Murdy Family Organ dedicated at Basilica of Sacred Heart

Author: Chris Benninghoff, NDWorks

Murdy Organ

Twelve years of planning and artisanship came to a glorious conclusion Friday, Jan. 20, when Craig Cramer performed “Le Mystère de Noël” by Auguste Fauchard on the Basilica of the Sacred Heart’s majestic new pipe organ. “It’s what people have been waiting for,” says Andrew McShane, director of music at the Basilica, of the concert.

The Wayne and Diana Murdy Family Organ has been ensconced in its new home at the Basilica since October and played twice a day since then. The dedication ceremony marked the project’s official completion.

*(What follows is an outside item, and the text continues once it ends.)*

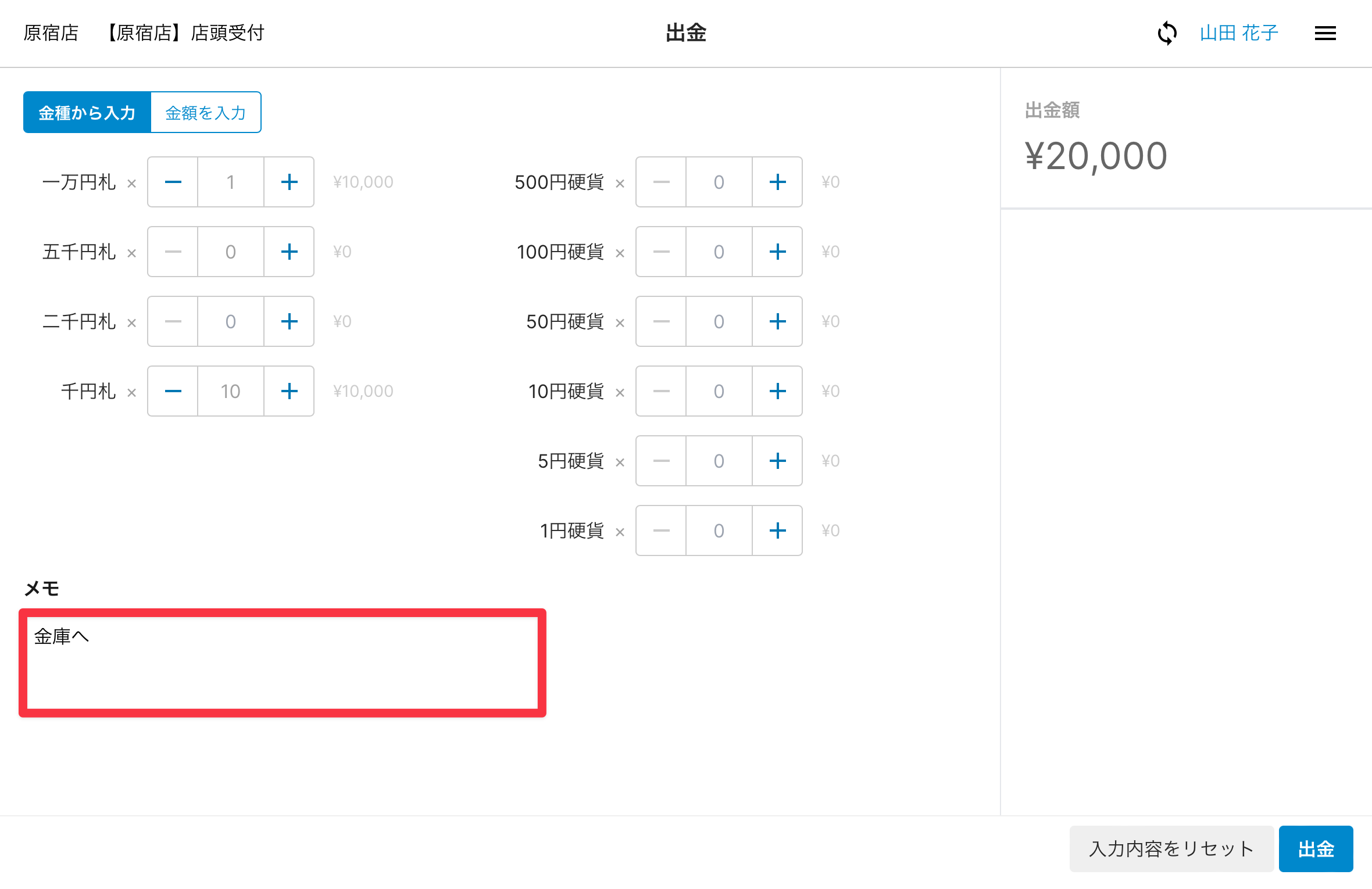Switch to 金額を入力 tab
The height and width of the screenshot is (889, 1372).
coord(206,112)
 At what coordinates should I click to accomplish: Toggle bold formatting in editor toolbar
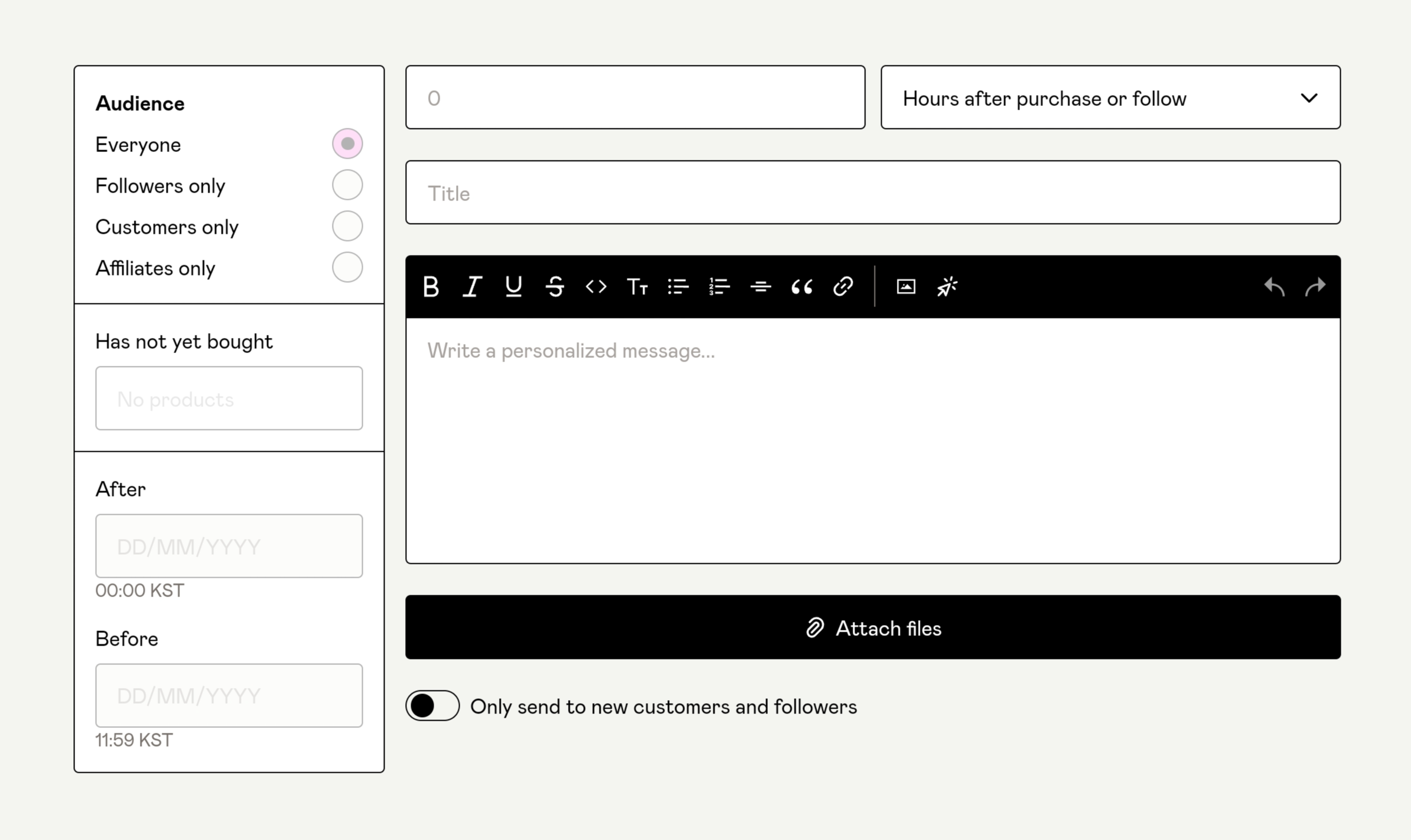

John Rosenthal and Patti Olive, members of the congregation, are among those celebrating. “My musical experience has just been listening and singing in the choir,” says Patti Olive, “but to me, the new organ’s clarity of sound is really phenomenal.” She and her husband, Dave, have attended Mass at the Basilica for nine years. She also serves as a tour guide for the church and coordinates its 11:30 a.m. daily Mass. On Sundays, both she and her husband help at Mass. John Rosenthal grew up attending Mass at the Basilica. He and his wife, Mary, were married there, and all three of their children were baptized there. The couple remain part of a close-knit group of regular attendees and are among several who, he says, “absolutely love music.” The rich sounds produced by the vast number of pipes in the new organ fills the Basilica as never before and enthralls them. “We are a church of symbols,” he notes, from its stained glass windows to paintings and statuary. The new organ now takes center stage, supporting worshippers’ voices raised to God.

The instrument was constructed by Paul Fritts & Company Organ Builders of Tacoma, Washington, the same master craftsmen who built the two-manual, 35-stop organ installed in 2004 in the Reyes Organ and Choral Hall at the new DeBartolo Performing Arts Center. Cramer, a professor of organ, served on the committee that selected the firm. When that 13-year project was done, Cramer’s late wife, Gail Walton, then the Basilica’s director of music, stepped forward to spearhead the drive for a new organ for the church. The Rev. Peter Rocca, C.S.C., the Basilica’s rector and himself a trained organist, deserves a lot of credit for moving the work ahead, says Cramer.

The grand four-manual, 70-stop soaring piece Fritts crafted for the Basilica features 5,164 gleaming pipes and gorgeous casework in the Dutch baroque style. Everyone on campus, and members of the greater community, should visit the Basilica to take it in, encourages McShane. “It’s not playing all of the time,” he says, “but if you can go hear it, hear it. If not, go see it. It is not only beautiful to listen to, it’s beautiful to see.”

The new instrument is Sacred Heart’s fifth organ since the 1850s. To accommodate it, the Basilica closed after “Silent Night” at the Dec. 28, 2015, Mass, so that workers could begin removing the old instrument, built by the Holtkamp Organ Company of Cleveland, Ohio, and installed in 1978. The Holtkamp’s 2,929 pipes have been donated to the new St. Pius X Church under construction in Granger. Concrete and steel reinforcement down to the Basilica’s foundation was required to accommodate what amounts to four stories of musical components that arrived last July 31. After the new instrument was reassembled and initially tuned, its music debuted during the annual Blue Mass honoring police, firefighters and emergency medical personnel, on Oct. 6.

The Murdy Family Organ, says Father Rocca, “is a wonderful addition to the Basilica.” One of the finest modern, historically informed organs in the world, he says, it will inspire the community, attract world-class performers to campus, and support the University’s Sacred Music Program by providing greater opportunity for students to learn and to develop their skills.

Adds Cramer, “The organ has such a vast literature, going back hundreds of years. No one organ can do justice to it.” DeBartolo’s Fritts organ, which was designed primarily for 17th- and 18th-century pieces, he says, complemented now by the Basilica’s instrument primarily for 19th-century music forward, makes a much broader swath of performance possible.” Cramer contends the Fritts organs at the Basilica and DeBartolo are the best two teachers the University’s organ students will ever have. He echoes, however, Father Rocca and McShane in saying that the primary role of an organ is to accompany the liturgy. Listeners of the rich sound can get pulled into its orbit and be inspired to engage more fully, he says.

Benjamin Stone, a second-year doctor of musical art student in organ performance, with undergraduate and master’s degrees from Notre Dame, has both played the new instrument and listened to it from the Basilica pews. Stone notes that as a student and someone who is not currently involved with Basilica music ministry, he was glad to hear McShane, during the installation, say, “The organ is for all of us.” McShane, he notes, sees the new organ “as enriching the life of the whole Notre Dame community.”

Staff, faculty, students and members of the greater community are invited to hear the organ performed at daily Masses celebrated at 11:30 a.m. and 5:15 p.m. during the academic year.